In which I question if you can spread your creativity too thin.
Like many Creative Types, I have my main creative thing and my other creative things (did you know I ROCK at descriptive narrative?). You tend to find most writers are in to some other creative outlet, be it music, origami, running (yes, it IS creative and I will explain later), drawing, or pyrography.
Before any of you argue about that, I actually picked creative endeavors my other writing friends are amazing at when they're not building worlds, so I can back up my statement with real people.
Is it possible to spread your creativity too thin? Can you, say, spend so much creativity on your drawing that you simply have none left to work on a story? Is creativity a well or bank account? Can it be depleted, even temporarily?

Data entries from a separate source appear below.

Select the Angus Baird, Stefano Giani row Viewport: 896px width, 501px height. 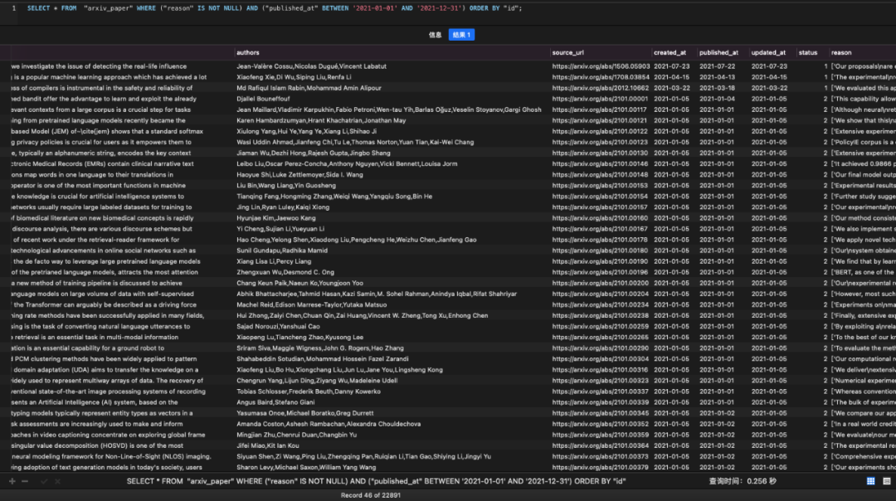(271, 401)
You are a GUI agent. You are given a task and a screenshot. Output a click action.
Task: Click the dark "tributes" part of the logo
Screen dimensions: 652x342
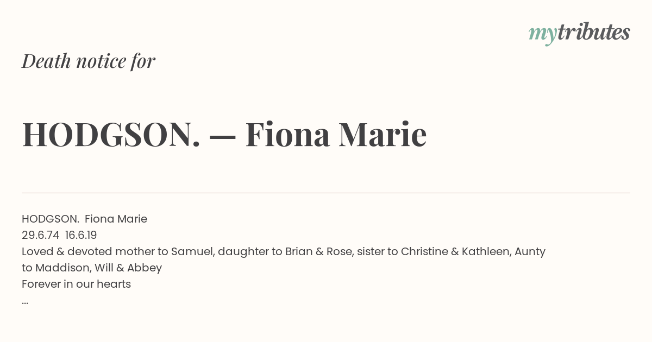click(x=593, y=33)
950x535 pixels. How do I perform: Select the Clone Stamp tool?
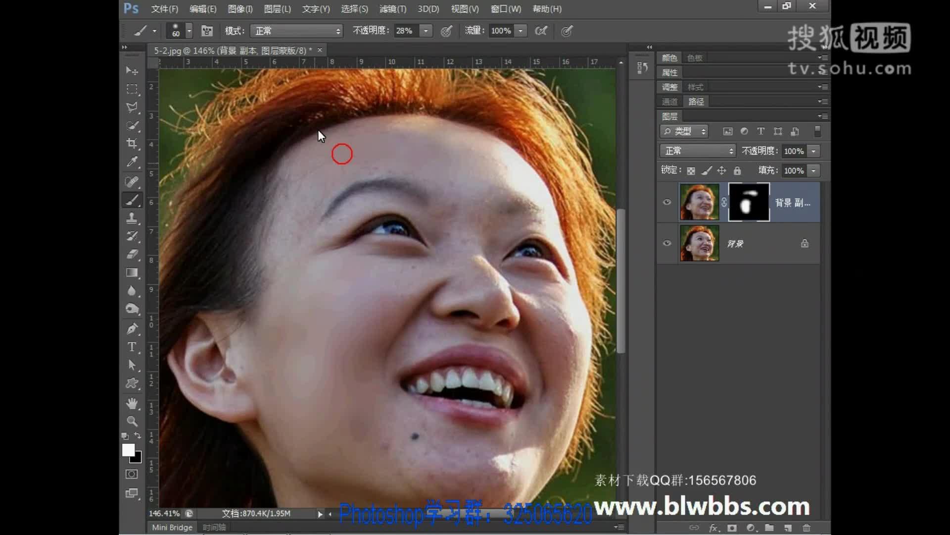point(132,218)
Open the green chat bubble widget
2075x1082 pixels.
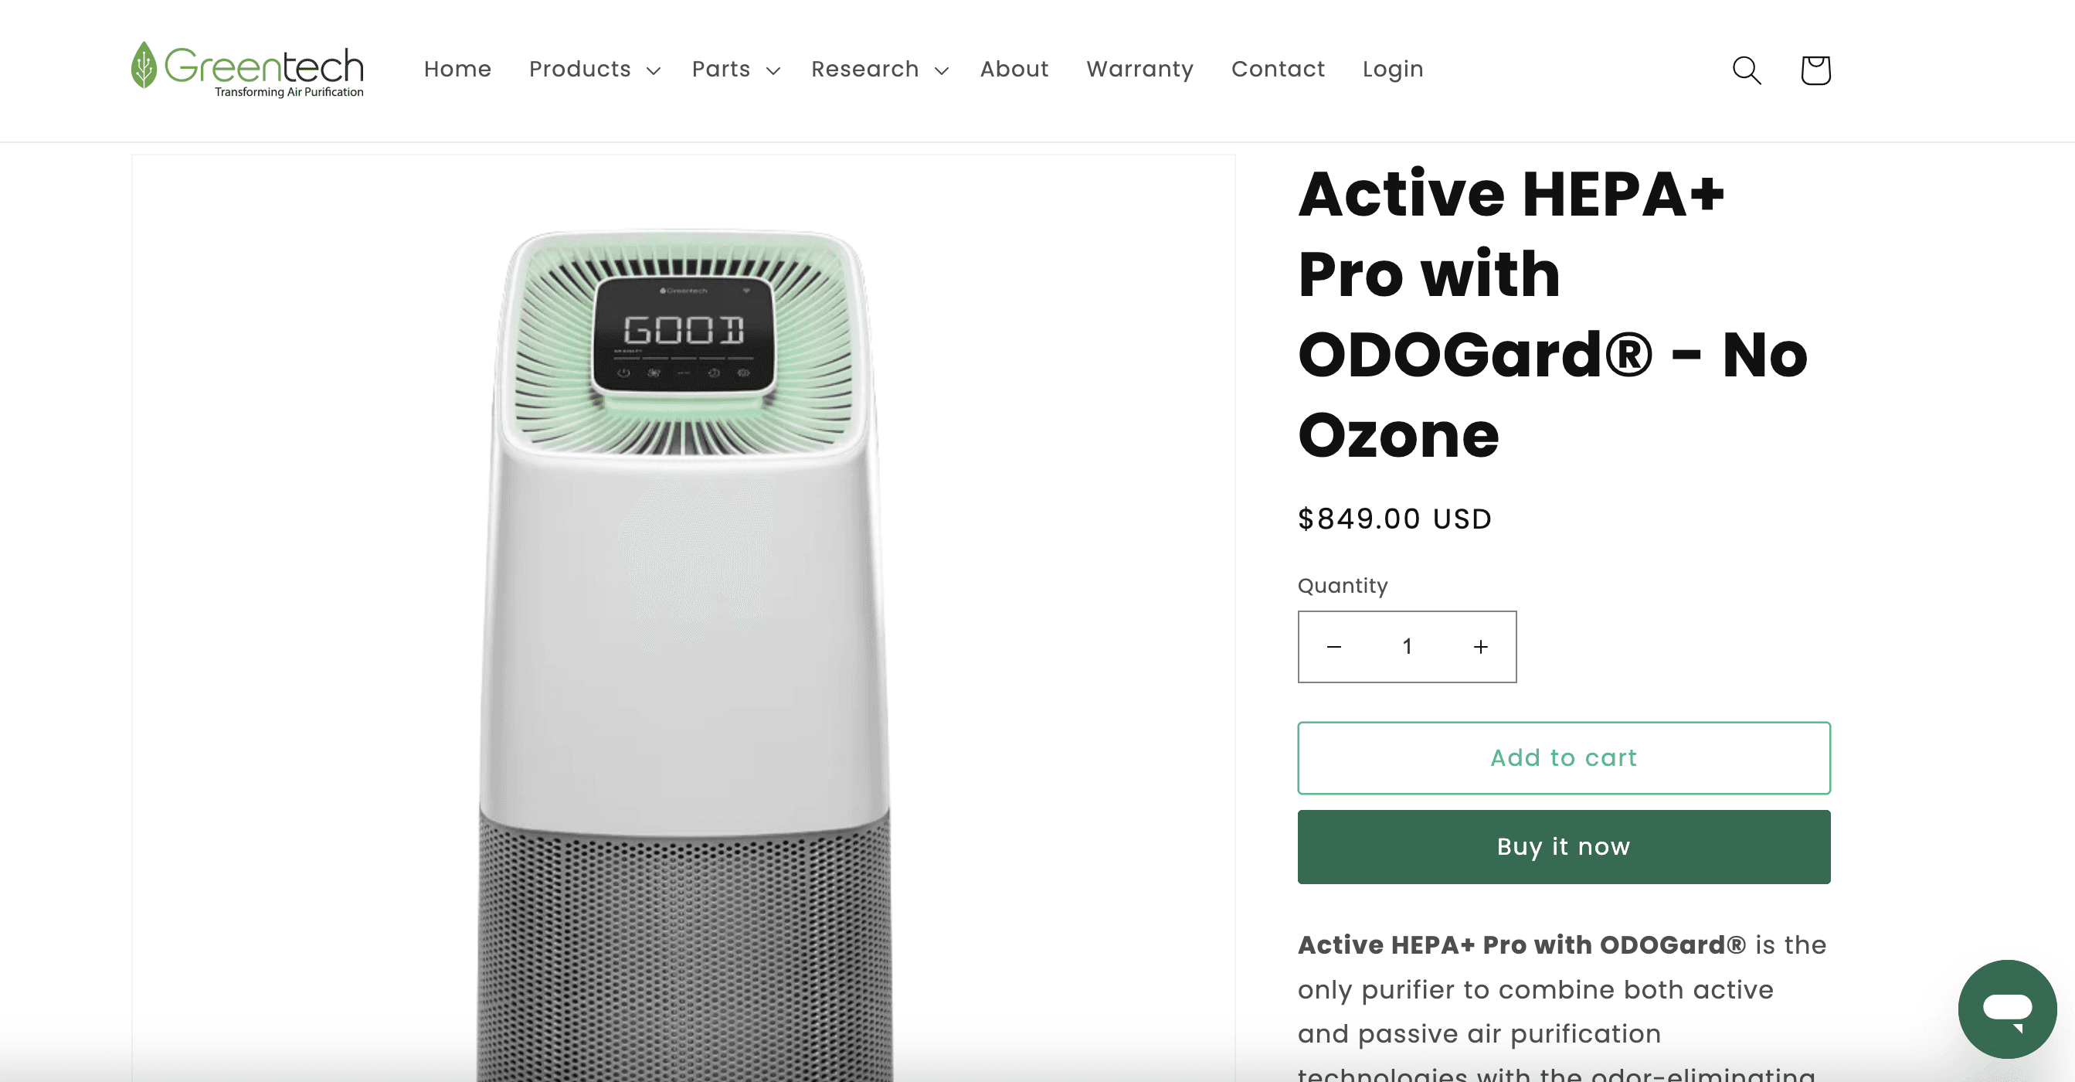pyautogui.click(x=2007, y=1009)
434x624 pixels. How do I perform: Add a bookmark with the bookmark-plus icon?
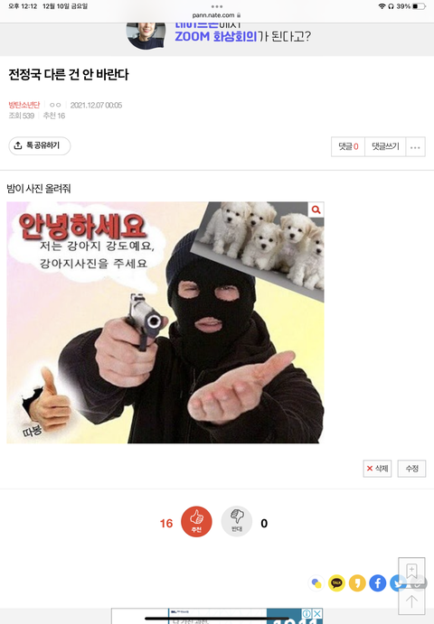(x=411, y=571)
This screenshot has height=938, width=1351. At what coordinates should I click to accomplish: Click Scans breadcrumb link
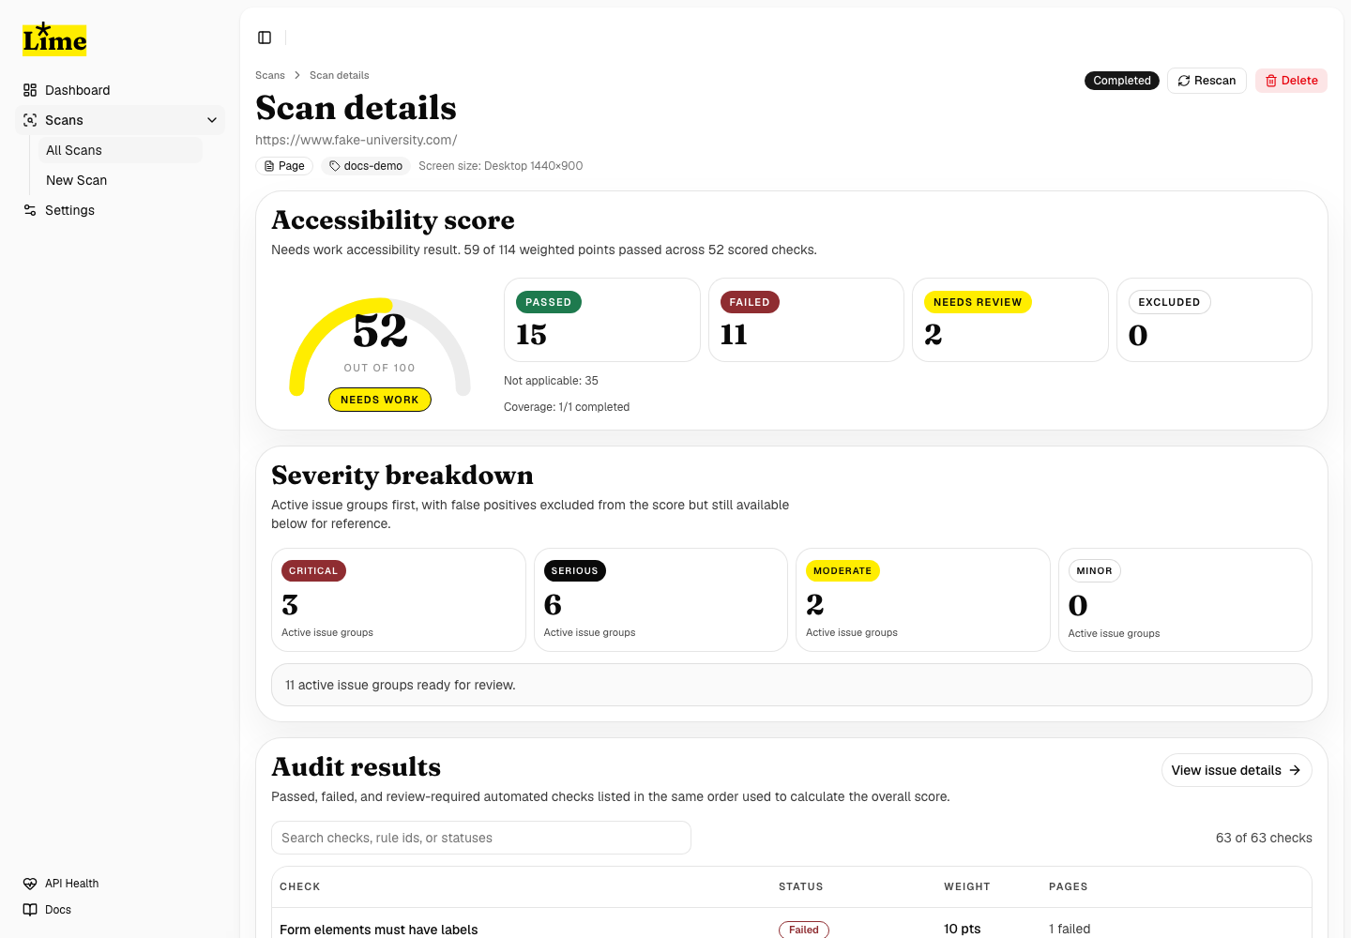[x=269, y=75]
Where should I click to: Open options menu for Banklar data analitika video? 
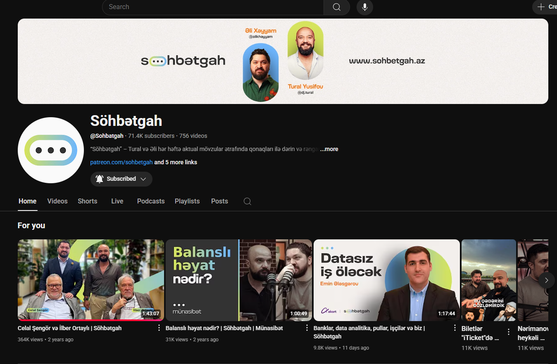[x=455, y=328]
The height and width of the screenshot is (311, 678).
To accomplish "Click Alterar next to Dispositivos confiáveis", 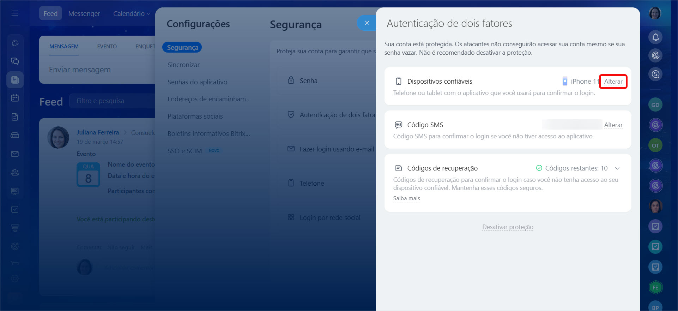I will tap(613, 82).
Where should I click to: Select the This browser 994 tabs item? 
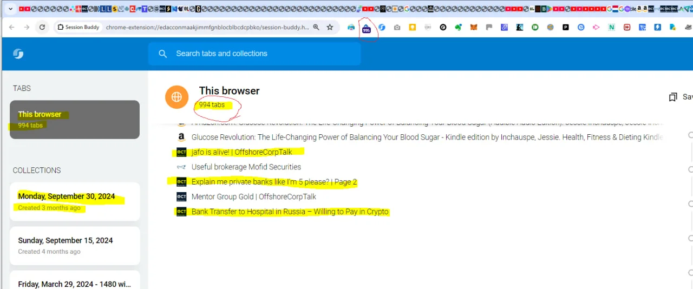(x=75, y=119)
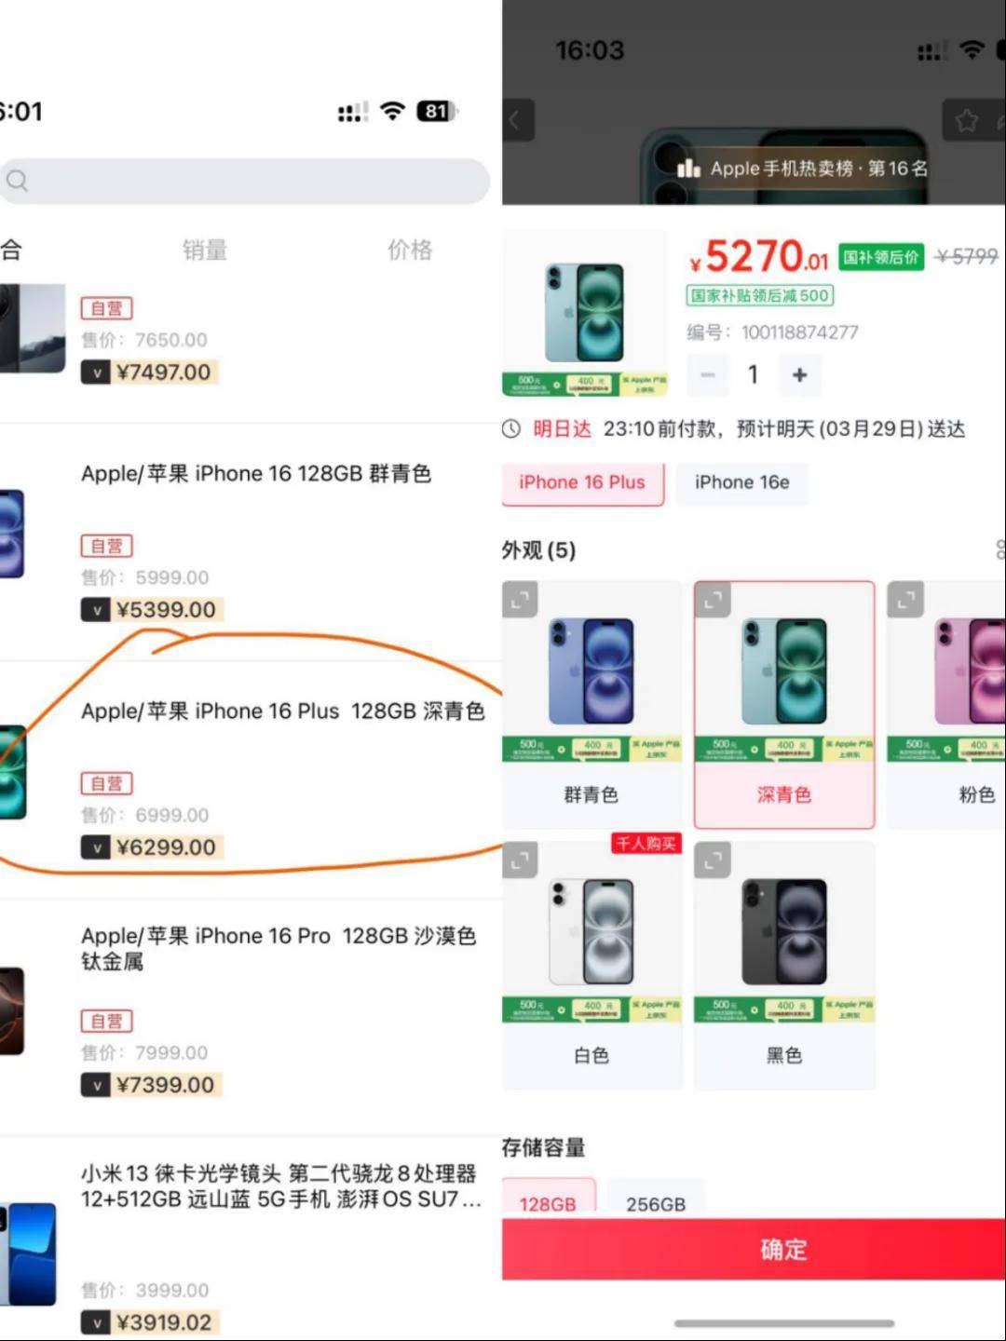This screenshot has width=1006, height=1341.
Task: Open Apple phone bestseller ranking badge
Action: (x=802, y=169)
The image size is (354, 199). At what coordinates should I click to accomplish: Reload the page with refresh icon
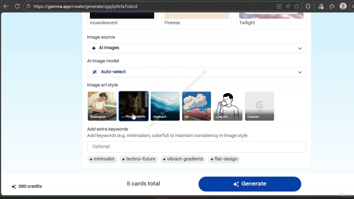tap(17, 6)
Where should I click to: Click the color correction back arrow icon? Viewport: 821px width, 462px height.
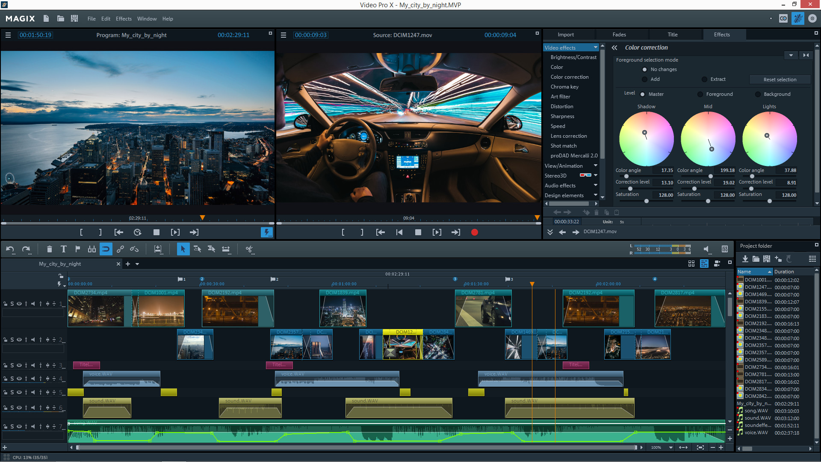(614, 47)
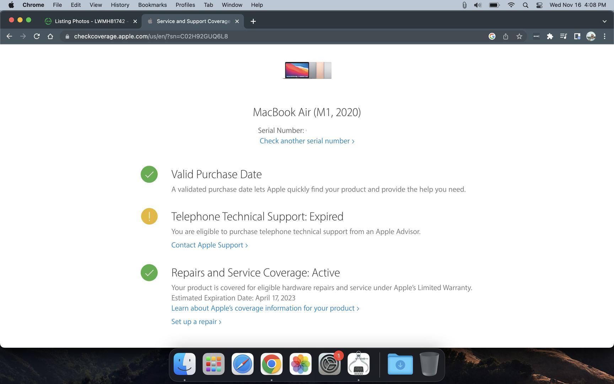Open Safari from the dock
Screen dimensions: 614x384
(242, 364)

I say it can. Like, willpower, I think creativity is a muscle. The more you're able to exercise it, the more energy you have. However, you can overwork it and you can try to do too much, like someone who's never run further than a 5k attempting to tackle a marathon without training. You may have a few more than mortals who can do it, but most of us will crash and burn.
What can you do about this? That's what I'm still trying to figure out.
I'm flexing my creative muscle at every chance, but I find that some days I just don't have enough left to accomplish everything I planned. This weekend is a great example of this.
When I could no longer write, I took up knitting. I'm by no means great at it, but I can make recognizable things that some people seem to like using and/or owning.
Now that I AM writing on a daily basis, I often don't have as much time or energy for my knitting. You'd think this was no big deal, but I actually have a metric s#!+ ton of projects I need to get done and out the door.
This weekend I KNEW I wanted to get a major chunk of my novel written up. I knew where it was going and just needed to apply butt to seat and fingers to keyboard. And I did. I threw up words on my screen and got them to cohere in a fairly decent way. When I walked away from the screen, feeling pretty good about that day's work, my heart sank when I saw the knitting project waiting for me.
My mind rebelled. I had just done something creative, why did I have to do more?! (this seems silly in hindsight and it felt just as silly in the moment) I actually went and did dishes rather than sit down on a comfy couch with a soft pup to watch Netflix and knit.
Why in Minerva's name did that seem like such a horrible thing? I had worn out the creative side of me. To be fair, I did knit later that night, but not as much as I could have.
As soon as what you like to do turns in to what you have to do, you can get a little willpower/creativity conflict going on. Chores are not fun. As soon as I felt I had done enough creating, doing more (to me) felt like a chore.
I'm am working on how I say things to myself but I'm a slight pessimist at heart. Surely once I get more into the groove, I will see that 'free time' is whatever I define it as and, hopefully, my creative muscle will be strong enough to handle more than one endeavor.
Do you struggle with creative drain? How do you get yourself out of it?